Acabavam, muitas vezes, por dormir juntos, jumento e dono, na cama do primeiro, e também juntos sofriam os ardores da ressaca, até que a alva os devolvia à sina de largar as palhas e carregar daqui até além cargas alheias. E histórias mil e uma se fariam encadear, sempre com o vinho a consubstanciá-los, dono e jumento, num único ser indivisível. Dessas inúmeras passagens assinaláveis, no entanto, talvez a mais ribombante de todas tenha sido a última, se ainda hoje se sabe contada e cantada em quantos serões a relembrem como paradigma de abnegação e constância.

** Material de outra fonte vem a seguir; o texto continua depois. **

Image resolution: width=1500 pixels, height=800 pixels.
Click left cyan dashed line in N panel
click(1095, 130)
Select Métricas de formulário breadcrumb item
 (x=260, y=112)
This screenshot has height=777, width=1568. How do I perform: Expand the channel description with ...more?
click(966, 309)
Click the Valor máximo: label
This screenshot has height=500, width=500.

Era de noite e chovia. Regressavam, amparados um ao outro, de uma jornada medonha, através da serra, por descaminhos cuja descoberta nunca os mapas se atreveram a registar. Luz nenhuma, nenhum ponto de referência, nenhuma indicação deixada por anteriores explorações a tão atribulados lugares, se se não tivesse em atenção os uivos dos lobos com coragem administrada pela fome, e cada vez mais próximos. Cada vez mais e mais próximos de lhes impedir o sonho de dormir em paz nas palhas do estábulo. E de repente, por causas somente estranhas a quem ignore a corrosão de muitos anos de vinho, o almocreve tropeça num penedo e cai, já morto, aos pés do parceiro, que de imediato, sem o pisar, se lhe sobrepôs, para que o azorrague da chuva o não continuasse a zurzir. E assim também vieram a dar com eles, uns caçadores, uma semana depois, depois da chuva amainar, qual cavaleiro apeado por alguma flecha inimiga e seu fidelíssimo palafrém: aquele por baixo, sem vida, e este por cima, já quase, mas de pé.

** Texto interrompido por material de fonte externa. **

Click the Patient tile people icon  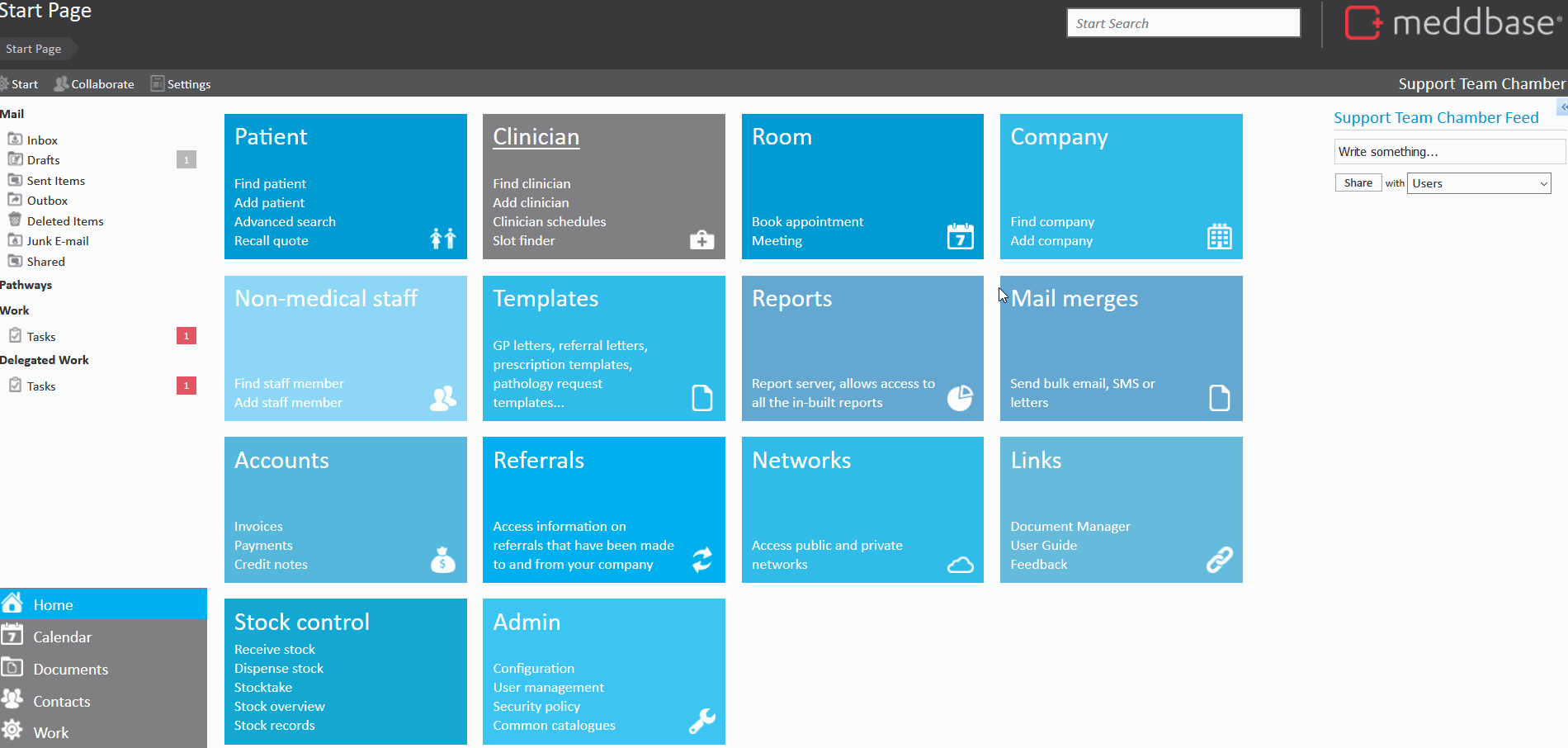(x=443, y=239)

Dizem alguns que os lobos terão respeitado um tão magnífico exemplo de amor e companheirismo, não querendo atacar o órfão. E outros retrucam que respeito uma treta, porquanto mais não seria preciso que o mau cheiro da putrefacção para os esclarecer e manter à distância.
O burrico em tom de cinza, sobrevivente à inanidade de tantos dias a eito e lançado no desemprego por decesso da entidade patronal, ver-se-ia reconduzido à vida activa como funcionário autárquico, tomando conta das crianças nos parques infantis da municipalidade, embora sob expressa proibição de beber em serviço.